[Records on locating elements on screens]
◇ ◇ ◇
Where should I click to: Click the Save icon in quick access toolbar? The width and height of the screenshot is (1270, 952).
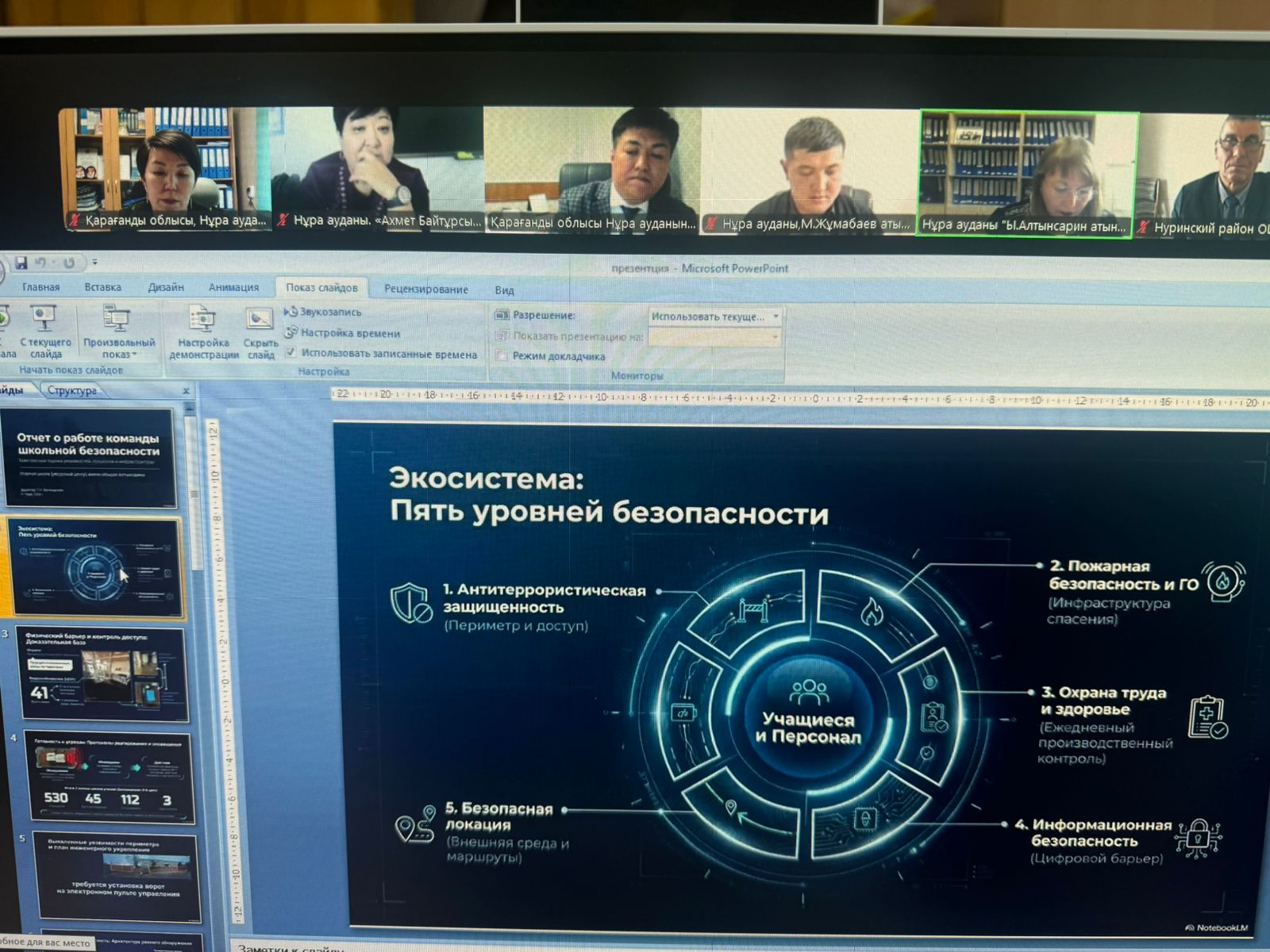(x=21, y=263)
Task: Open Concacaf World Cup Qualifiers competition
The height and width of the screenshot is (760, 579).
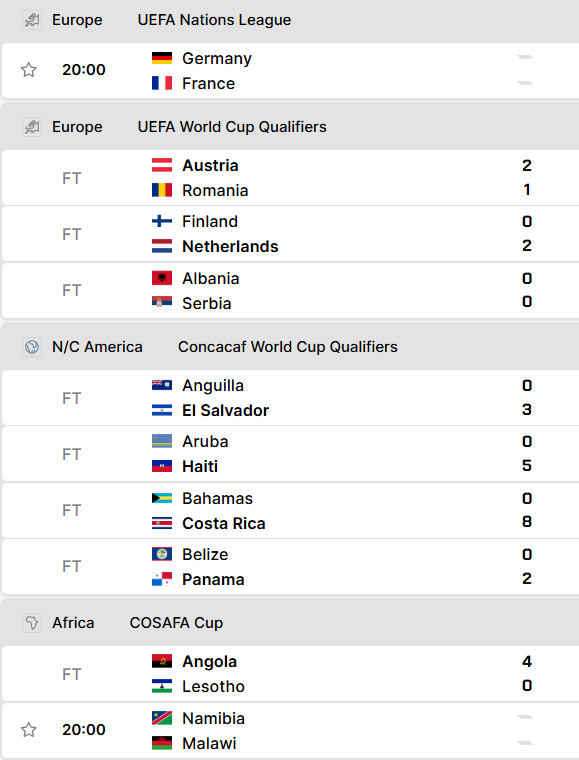Action: [x=288, y=347]
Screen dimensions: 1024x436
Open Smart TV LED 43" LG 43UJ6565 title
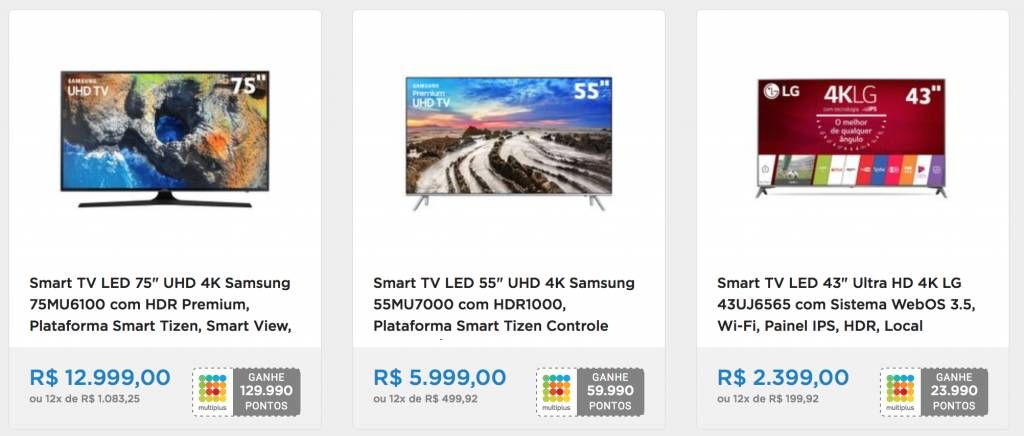coord(846,304)
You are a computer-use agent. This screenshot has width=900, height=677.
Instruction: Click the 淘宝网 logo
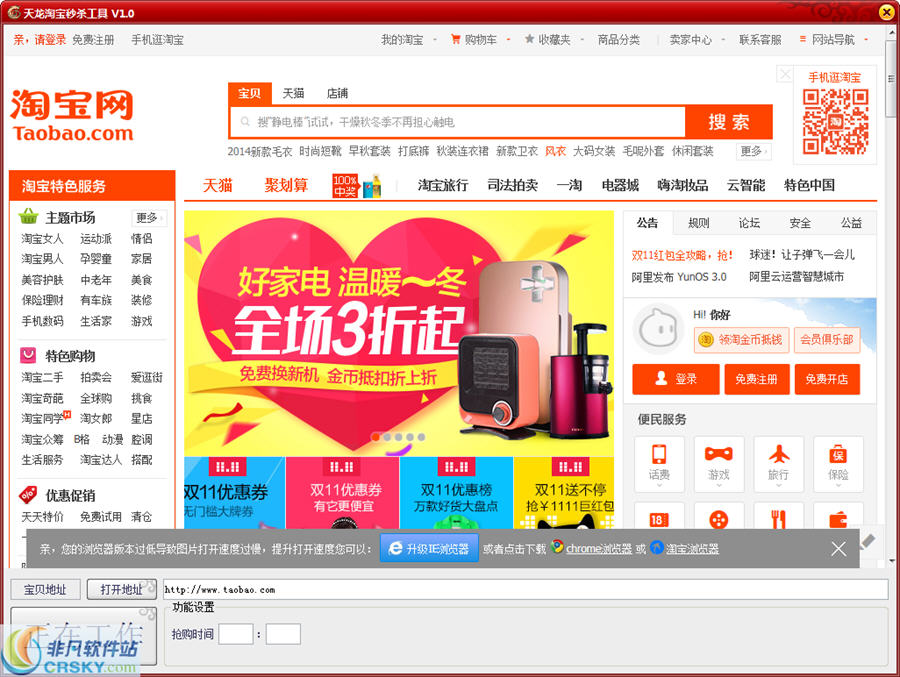tap(70, 110)
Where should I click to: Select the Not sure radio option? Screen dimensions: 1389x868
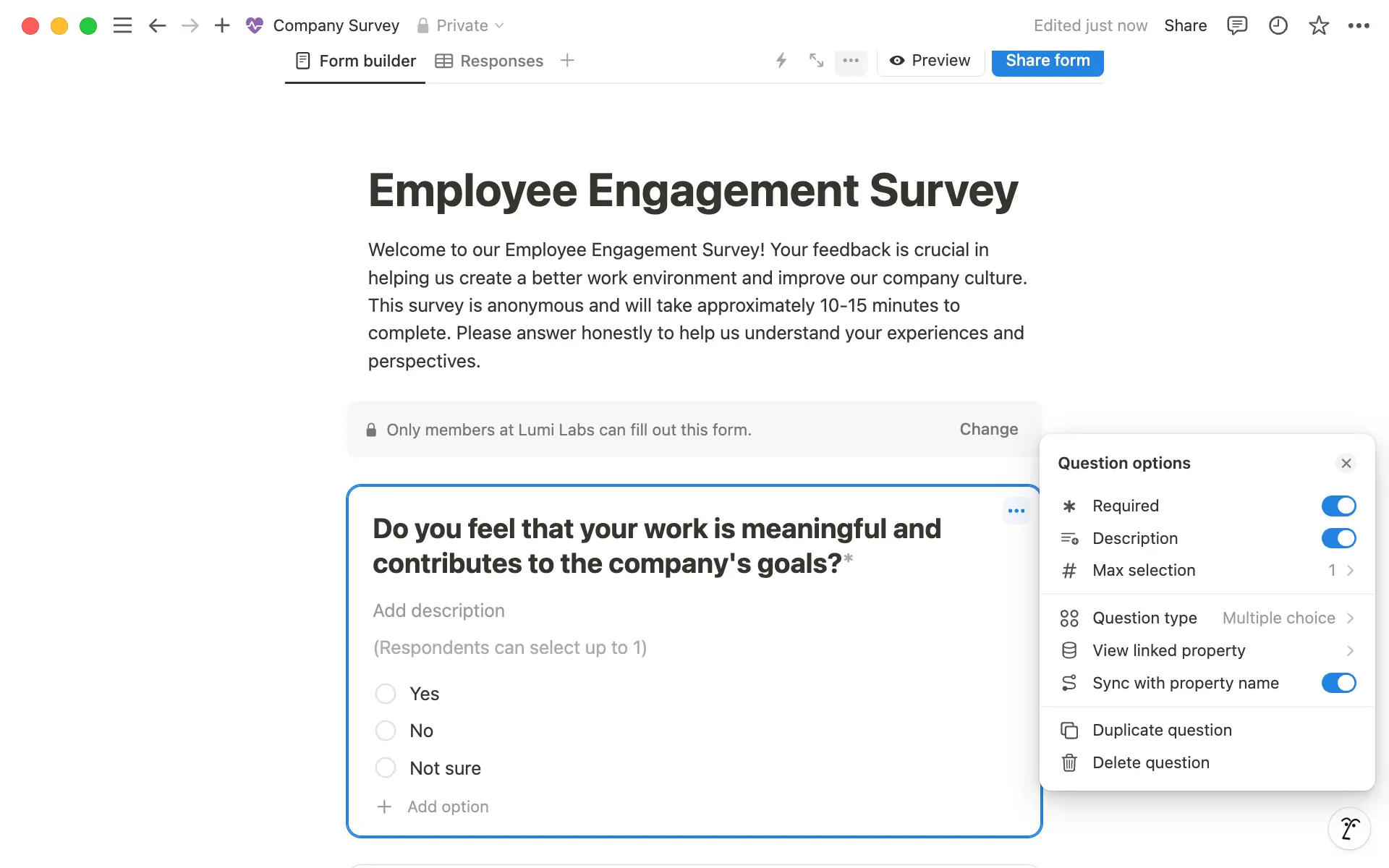coord(386,767)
◇ ◇ ◇
> Aim:
Present as a numbered list the lines from the one that contains "You are a computer-use" through the final line of the records, both ends included, omitting blank lines. Leave the pictures out of the answer.

> The response:
1. You are a computer-use agent. This screenshot has width=900, height=677.
2. Instruction: Click the 淘宝网 logo
3. tap(70, 110)
4. Where should I click to: Select the Not sure radio option? Screen dimensions: 1389x868
5. coord(386,767)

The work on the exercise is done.